University of Tokyo researchers observe ultrafast magnetic spin switching in antiferromagnets to enhance memory technology

University of Tokyo researchers observe antiferromagnetic spins flipping in 140 picoseconds, a breakthrough for efficient next generation memory technology.

By: AXL Media

Published: Mar 5, 2026, 3:33 AM EST

Source: The information in this article was sourced from School of Science, The University of Tokyo

Exploring the Potential of Hidden Magnets

The search for faster and more efficient computing has led researchers to investigate the properties of antiferromagnets, materials where opposing electron spins cancel each other out to create a seemingly neutral magnetic state. Despite being once considered magnetically invisible, these materials are now at the forefront of memory technology. A team led by Ryo Shimano at the University of Tokyo has successfully observed the internal spin dynamics of an antiferromagnet in real time. This breakthrough, published in Nature Materials, demonstrates that the internal structure of these materials can be harnessed to represent digital information at speeds far exceeding those of traditional ferromagnetic systems.

Visualizing Sub Nanosecond Spin Flips

To observe the rapid movement of electron spins, the researchers developed a sophisticated experimental setup involving a thin film of manganese tin, or Mn3Sn. The team utilized ultrafast electrical pulses to trigger spin movements while simultaneously illuminating the sample with precisely timed flashes of light. by varying the delay between the electrical pulse and the light flash, the scientists were able to assemble a time resolved sequence of the magnetization process. This method allowed them to capture a magnetic flip occurring in just 140 picoseconds, or 140 trillionths of a second, revealing a level of detail never before achieved in the study of antiferromagnetic materials.

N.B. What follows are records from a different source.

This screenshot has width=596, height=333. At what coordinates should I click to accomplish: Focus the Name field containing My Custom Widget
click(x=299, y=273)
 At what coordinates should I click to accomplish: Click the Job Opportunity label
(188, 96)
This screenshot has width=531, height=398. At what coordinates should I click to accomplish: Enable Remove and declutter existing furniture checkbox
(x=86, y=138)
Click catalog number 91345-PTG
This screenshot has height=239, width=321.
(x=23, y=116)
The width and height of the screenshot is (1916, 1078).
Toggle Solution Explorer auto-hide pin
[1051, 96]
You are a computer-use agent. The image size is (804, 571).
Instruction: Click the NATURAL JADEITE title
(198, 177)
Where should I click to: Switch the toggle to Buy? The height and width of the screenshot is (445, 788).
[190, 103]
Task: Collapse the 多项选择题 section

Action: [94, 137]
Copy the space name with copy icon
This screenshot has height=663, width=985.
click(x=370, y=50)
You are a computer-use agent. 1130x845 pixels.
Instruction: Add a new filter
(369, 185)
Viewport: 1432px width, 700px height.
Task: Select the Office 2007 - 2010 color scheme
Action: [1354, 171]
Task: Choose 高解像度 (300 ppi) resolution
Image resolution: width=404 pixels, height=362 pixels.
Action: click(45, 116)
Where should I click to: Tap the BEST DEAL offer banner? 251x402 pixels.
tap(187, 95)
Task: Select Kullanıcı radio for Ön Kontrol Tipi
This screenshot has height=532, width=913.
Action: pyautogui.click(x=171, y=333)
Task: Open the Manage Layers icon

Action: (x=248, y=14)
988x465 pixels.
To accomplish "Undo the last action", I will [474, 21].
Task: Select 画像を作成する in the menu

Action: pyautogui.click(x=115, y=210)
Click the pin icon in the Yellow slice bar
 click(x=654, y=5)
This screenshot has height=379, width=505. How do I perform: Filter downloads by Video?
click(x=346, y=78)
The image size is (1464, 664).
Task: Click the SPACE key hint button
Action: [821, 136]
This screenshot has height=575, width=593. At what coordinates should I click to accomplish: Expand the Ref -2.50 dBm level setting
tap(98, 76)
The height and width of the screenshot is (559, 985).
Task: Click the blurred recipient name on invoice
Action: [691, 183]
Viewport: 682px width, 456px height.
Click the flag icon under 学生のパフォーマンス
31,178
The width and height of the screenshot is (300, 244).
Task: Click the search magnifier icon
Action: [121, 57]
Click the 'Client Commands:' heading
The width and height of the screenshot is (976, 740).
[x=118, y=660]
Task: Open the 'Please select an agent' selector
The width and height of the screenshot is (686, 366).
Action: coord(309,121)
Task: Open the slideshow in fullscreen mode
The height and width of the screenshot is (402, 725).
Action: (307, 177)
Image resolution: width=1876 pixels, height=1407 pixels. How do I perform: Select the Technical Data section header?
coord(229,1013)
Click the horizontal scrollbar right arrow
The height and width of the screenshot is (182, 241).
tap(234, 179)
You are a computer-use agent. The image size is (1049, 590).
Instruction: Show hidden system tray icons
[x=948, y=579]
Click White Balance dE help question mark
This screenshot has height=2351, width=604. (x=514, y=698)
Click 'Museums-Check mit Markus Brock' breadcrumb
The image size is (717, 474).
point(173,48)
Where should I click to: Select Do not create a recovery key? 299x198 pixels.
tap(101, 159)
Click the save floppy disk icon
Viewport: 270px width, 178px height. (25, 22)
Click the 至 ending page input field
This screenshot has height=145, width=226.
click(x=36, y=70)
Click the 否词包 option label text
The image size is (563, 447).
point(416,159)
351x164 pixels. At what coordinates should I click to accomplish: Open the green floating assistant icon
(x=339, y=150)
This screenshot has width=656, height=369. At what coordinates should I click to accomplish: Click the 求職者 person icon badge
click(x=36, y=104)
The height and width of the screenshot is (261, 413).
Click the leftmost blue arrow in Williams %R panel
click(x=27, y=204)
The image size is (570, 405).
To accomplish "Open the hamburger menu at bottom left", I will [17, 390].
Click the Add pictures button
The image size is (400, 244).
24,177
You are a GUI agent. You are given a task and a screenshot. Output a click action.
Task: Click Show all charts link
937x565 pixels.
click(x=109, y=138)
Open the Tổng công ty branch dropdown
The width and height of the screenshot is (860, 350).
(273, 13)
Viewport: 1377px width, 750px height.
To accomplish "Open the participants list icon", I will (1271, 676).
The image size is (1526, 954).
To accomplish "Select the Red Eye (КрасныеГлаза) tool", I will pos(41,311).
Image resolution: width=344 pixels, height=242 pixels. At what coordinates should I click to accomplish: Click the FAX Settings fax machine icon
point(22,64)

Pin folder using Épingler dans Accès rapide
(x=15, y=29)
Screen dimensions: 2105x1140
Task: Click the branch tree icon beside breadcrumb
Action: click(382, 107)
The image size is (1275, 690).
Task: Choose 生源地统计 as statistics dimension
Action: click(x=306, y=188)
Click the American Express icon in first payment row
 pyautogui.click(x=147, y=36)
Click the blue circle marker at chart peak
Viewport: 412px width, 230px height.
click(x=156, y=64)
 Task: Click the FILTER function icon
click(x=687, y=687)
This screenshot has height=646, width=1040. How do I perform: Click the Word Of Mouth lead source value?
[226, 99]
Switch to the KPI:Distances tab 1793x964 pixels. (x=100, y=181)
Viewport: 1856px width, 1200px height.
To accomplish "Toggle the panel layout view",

Identification of Two Switching Pathways

The study identified two distinct mechanisms that drive the reversal of magnetic spins. The first pathway is driven by the heat generated from high intensity electrical currents, which forces the spins to reorient. However, the second mechanism is far more significant for future technology: a non thermal pathway that flips spins directly using electrical current with minimal heat production. This efficient switching process is particularly desirable for the development of spintronic devices, as it allows for high speed data processing without the energy waste and thermal management issues that plague modern electronics.